The strength and efficiency of our solution is that the process is physically simple. The sophistication is in the control of key parameters, which ensure consistent quality. The result is a technologically advanced, high-performing and very cost-competitive product when compared to both fiber-reinforced and steel pistons.

—Frank Doernenburg

The technological and cost benefits have been validated during extensive engine testing, both by Federal-Mogul and its customers. The re-melting process increases piston life and performance substantially, while at the same time, serving as a contributor to improve fuel efficiency and reduce CO2.

The first application of the DuraBowl process is on a high-performance diesel engine recently launched for a leading global vehicle manufacturer.


  • Frank TH Doernenburg, Simon Reichstein, Rainer Weiss, Scott David Peter Kenningley, K. Lades (2007) High-Performance Cast Aluminum Pistons for Highly Efficient Diesel Engines (SAE 2007-01-1438)



BMW gets 200+ bhp out over their 2 litre diesel for 100+ bhp/litre. Is BMW the article's " leading global vehicle manufacturer"? Anyone know of a higher ratio?


I don't think so; the article said "During the last decade, typical performance outputs for automotive diesel engines rose from 50 kW/liter (67 bhp/liter) to around 70 kW/liter (94 bhp/liter)."

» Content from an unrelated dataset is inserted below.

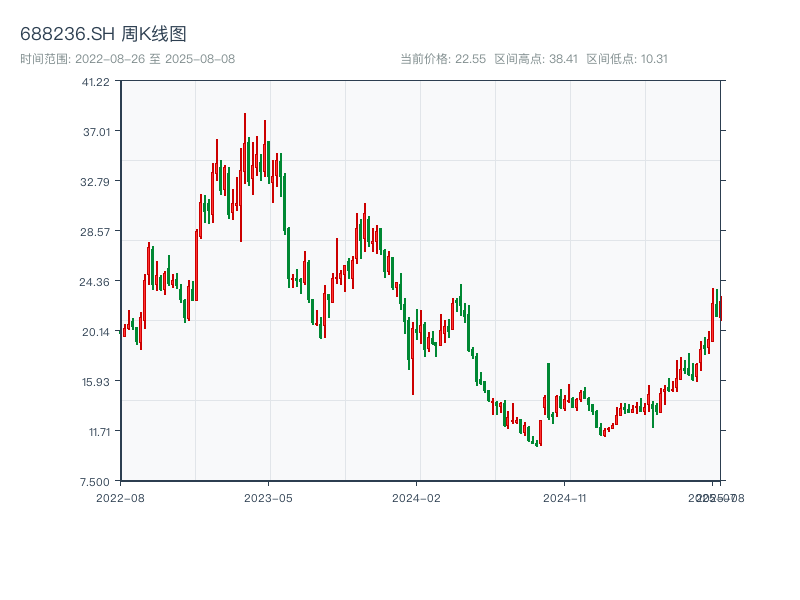Click the 37.01 y-axis tick label
Screen dimensions: 800x600
coord(96,131)
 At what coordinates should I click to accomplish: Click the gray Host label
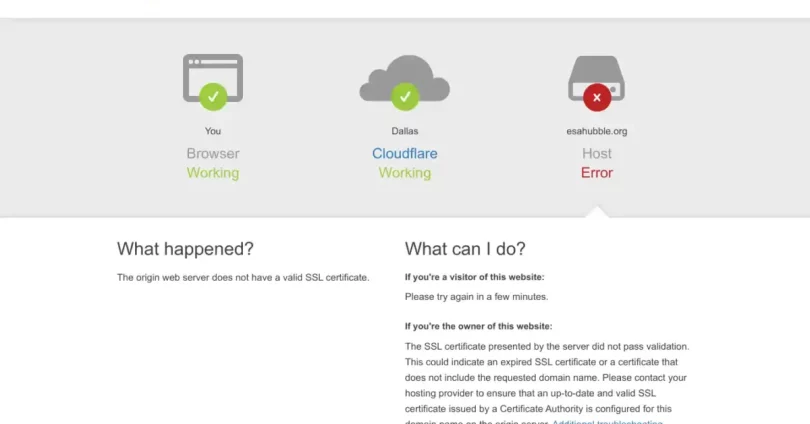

I take "typical" to mean average, so if BMW gets 100+bhp/litre that's near enough to the current 94bhp/litre average to not be benefitting from a four to seven times improvement.

OTOH the improvement is in engine life span not output, so you need to look for a leading global vehicle manufacturer who's increased it's warranty coverage.


Very exciting to see this simple application of functionally graded microstructure design.

I would be interested to see how they incorporated the microstructure model into the actual engineering and analysis process.